3. Download some bangers
You can’t have a rager without some bangers. There are lit-rally about 100 different directions you could go here, but it’s never a bad idea to throw a few patriotic classics into the mix. And by patriotic classics, we clearly mean “American Boy” by Estelle, “Firework” by Katy Perry, “American Girl” by Tom Petty, “America, F**k Yeah!” by Team America: World Police, “Freedom” by Beyoncé and, if you’re really feeling liberated, “Party in the U.S.A.” by Miley Cyrus.
4. Hit the supermarket
Buy enough vodka, bourbon, box wine and craft beer to fill up a small pool. You won’t actually be filling up a small pool unless, wait… that’s kind of brilliant. Buy a red, white and/or blue kiddie pool, fill it with ice, and use it as a giant cooler. It can double as relief from the blaring sun once the ice melts.
5. Don’t forget food
Partygoers can’t live off booze and bangers alone. Those might feed their soul, but they also need something to feed, ya know, their mouths. If you’re one of those crafty Pinterest people, you probably already have a table full of red, white and blue snacks and desserts artfully arranged on a red checkered tablecloth. Everyone else: chips, dip, hotdogs, burgers, baked beans, potato salad, corn, wings, cupcakes, coleslaw, repeat.

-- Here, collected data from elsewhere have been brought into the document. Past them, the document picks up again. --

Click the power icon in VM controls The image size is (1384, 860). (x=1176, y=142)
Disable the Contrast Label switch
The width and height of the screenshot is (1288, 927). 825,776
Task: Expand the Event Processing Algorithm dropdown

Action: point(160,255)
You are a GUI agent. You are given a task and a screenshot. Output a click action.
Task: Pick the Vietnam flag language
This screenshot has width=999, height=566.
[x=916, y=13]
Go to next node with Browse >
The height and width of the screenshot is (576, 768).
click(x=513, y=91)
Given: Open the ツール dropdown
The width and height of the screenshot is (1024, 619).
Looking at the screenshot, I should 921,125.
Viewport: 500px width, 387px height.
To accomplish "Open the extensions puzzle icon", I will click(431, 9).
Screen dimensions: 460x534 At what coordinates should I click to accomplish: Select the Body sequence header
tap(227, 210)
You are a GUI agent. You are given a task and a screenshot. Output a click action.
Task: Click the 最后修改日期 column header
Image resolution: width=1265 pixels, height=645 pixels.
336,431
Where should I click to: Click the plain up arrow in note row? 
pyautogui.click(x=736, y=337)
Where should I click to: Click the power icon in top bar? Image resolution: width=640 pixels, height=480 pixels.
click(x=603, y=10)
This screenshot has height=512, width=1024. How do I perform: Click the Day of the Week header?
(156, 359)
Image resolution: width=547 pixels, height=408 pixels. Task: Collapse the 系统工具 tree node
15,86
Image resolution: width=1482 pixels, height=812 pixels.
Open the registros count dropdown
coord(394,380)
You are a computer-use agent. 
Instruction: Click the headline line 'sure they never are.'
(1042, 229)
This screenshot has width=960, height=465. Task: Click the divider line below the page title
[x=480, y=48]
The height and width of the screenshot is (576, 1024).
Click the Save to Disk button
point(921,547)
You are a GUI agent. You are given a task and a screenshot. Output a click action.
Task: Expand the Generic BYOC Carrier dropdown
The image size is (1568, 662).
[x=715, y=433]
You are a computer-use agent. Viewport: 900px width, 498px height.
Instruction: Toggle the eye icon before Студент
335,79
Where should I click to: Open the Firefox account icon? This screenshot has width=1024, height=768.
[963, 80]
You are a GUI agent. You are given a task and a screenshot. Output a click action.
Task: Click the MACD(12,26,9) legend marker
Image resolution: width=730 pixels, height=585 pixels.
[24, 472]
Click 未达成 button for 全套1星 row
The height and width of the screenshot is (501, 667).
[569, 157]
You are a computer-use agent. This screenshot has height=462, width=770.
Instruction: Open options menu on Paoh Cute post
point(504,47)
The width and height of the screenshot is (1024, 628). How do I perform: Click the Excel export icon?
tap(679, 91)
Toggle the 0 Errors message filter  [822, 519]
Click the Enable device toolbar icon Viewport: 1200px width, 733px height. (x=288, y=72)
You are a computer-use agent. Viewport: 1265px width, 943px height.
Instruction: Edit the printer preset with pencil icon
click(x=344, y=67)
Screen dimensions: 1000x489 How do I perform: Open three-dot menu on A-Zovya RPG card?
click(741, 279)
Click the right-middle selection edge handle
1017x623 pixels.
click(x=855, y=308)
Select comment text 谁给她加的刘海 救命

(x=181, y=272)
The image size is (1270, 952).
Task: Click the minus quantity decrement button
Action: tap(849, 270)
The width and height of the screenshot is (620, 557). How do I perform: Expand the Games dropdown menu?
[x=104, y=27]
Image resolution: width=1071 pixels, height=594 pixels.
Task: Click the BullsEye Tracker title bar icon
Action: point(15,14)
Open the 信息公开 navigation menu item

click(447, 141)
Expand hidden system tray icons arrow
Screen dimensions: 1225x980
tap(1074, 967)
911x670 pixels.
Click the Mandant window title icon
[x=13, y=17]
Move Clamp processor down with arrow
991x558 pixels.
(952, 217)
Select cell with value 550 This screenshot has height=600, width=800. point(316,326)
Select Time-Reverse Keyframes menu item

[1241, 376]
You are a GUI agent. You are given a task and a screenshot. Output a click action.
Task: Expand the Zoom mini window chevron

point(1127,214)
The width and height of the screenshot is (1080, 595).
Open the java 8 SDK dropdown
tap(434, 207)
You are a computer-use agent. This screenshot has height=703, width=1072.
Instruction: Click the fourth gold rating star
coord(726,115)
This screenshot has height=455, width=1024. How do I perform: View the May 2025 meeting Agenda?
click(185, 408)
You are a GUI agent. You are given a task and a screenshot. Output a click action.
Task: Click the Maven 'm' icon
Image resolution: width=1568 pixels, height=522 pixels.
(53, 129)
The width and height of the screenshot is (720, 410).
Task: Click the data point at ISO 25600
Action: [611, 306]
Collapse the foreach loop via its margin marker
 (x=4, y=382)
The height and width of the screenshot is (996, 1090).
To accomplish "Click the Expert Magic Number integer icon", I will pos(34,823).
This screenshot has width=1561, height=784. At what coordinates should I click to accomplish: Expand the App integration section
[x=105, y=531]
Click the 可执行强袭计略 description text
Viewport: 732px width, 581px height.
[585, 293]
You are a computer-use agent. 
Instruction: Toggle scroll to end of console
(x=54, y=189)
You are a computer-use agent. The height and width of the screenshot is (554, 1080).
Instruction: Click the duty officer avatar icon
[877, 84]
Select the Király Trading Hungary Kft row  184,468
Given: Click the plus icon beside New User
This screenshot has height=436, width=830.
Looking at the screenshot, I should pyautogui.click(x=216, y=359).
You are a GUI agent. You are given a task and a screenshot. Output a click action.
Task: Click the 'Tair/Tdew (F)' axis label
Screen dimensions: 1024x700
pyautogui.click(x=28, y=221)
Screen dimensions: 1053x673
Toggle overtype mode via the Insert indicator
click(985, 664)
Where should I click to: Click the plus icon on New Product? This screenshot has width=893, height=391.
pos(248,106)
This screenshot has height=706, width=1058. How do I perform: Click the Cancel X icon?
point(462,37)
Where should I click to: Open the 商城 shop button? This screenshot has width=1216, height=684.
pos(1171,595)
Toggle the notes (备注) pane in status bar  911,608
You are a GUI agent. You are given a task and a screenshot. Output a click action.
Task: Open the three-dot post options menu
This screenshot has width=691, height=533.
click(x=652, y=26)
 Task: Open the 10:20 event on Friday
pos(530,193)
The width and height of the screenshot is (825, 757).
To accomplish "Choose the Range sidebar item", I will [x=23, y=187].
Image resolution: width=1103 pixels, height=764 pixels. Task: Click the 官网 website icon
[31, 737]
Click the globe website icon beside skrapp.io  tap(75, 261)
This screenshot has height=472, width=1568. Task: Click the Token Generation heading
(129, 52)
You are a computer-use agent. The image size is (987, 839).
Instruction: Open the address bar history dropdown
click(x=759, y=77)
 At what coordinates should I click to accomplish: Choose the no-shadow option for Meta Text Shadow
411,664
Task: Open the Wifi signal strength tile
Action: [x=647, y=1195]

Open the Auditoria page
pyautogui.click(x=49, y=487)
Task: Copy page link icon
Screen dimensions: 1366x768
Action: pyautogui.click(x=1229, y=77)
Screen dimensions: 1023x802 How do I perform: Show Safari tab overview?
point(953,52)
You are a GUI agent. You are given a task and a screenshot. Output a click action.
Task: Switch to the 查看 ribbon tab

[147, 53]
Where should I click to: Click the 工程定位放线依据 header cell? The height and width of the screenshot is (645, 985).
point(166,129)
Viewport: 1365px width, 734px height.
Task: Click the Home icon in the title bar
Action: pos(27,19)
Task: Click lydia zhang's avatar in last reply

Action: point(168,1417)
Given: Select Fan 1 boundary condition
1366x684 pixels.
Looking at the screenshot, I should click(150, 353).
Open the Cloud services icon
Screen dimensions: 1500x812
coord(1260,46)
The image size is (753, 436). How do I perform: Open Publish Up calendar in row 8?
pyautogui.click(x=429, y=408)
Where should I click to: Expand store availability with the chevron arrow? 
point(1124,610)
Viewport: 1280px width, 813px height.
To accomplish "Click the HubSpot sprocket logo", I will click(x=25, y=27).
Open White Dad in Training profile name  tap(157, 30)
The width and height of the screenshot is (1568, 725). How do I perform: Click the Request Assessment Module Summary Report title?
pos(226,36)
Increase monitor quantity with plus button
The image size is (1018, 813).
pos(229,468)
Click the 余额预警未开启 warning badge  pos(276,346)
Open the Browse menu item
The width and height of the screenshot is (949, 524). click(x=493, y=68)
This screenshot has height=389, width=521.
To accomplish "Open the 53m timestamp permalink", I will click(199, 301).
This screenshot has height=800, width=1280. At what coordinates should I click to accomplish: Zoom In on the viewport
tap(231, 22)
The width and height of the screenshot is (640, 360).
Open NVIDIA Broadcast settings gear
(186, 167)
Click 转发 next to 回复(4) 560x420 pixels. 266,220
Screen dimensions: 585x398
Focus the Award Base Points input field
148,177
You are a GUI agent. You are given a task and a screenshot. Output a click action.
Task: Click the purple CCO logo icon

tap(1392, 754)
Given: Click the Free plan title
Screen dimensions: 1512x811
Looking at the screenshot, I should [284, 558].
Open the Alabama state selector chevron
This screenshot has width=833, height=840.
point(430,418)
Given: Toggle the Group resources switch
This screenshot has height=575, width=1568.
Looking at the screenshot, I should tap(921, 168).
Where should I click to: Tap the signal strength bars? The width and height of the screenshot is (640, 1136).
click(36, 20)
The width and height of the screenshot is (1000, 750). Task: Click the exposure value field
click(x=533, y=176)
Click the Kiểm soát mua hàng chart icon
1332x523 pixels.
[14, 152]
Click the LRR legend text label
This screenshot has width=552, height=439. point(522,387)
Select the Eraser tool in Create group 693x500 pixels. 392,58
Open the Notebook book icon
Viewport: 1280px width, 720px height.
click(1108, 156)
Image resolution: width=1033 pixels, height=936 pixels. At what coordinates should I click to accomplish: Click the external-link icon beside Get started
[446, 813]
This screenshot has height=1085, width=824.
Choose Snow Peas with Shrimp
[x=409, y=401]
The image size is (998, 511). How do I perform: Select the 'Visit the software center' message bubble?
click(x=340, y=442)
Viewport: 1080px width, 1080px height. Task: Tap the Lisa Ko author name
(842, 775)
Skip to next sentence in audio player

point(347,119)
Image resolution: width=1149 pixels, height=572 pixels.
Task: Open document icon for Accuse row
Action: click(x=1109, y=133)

Whether it’s a cold brew coffee or an IPA, take a break. It’s your right as an American to procrastinate a little.
7. Welcome your guests
Make sure everyone knows where the bathrooms are, what rooms are off-limits and that your dog is not allowed to shotgun beer. Because, well, you’d be surprised how often that might come up in conversation. Make sure you have enough places for people to sit and mingle so they don’t wander into the yard of that neighbor who has the local precinct on speed dial.
8. Party like you meme it
If you don’t turn at least one moment from your 4th of July party into a meme or sticker, did it even happen? Don’t forget to hashtag memes, photos, blurry videos and Snaps featuring Uncle Sam filters with #Merica.
9. Sing the hell out of your pre-made patriotic playlist
Loudly announce to everyone anytime you “love this song!” Encourage everyone to sing along — nothing feels more patriotic than a group of friends singing loudly and slightly off-key together.
10. Have a ball
Or a balloon. Or any other prop you need to pull off a fun 4th of July game or two. Just don’t let anyone who has had too much to drink play any games involving darts, swimming or other sharp objects. The key to longevity is making sure everyone has a boozy good time… without maiming themselves or others.
Congrats! You managed to throw a 4th of July party that crept into the next day. Sure, some people will just wake up and graze on leftover pre-packaged party food. But you can’t get much more extra than serving up one piece of edible Americana to cement your status as the master of all Fourth of July party hosts. Patriotic waffles? God (bless America), yes.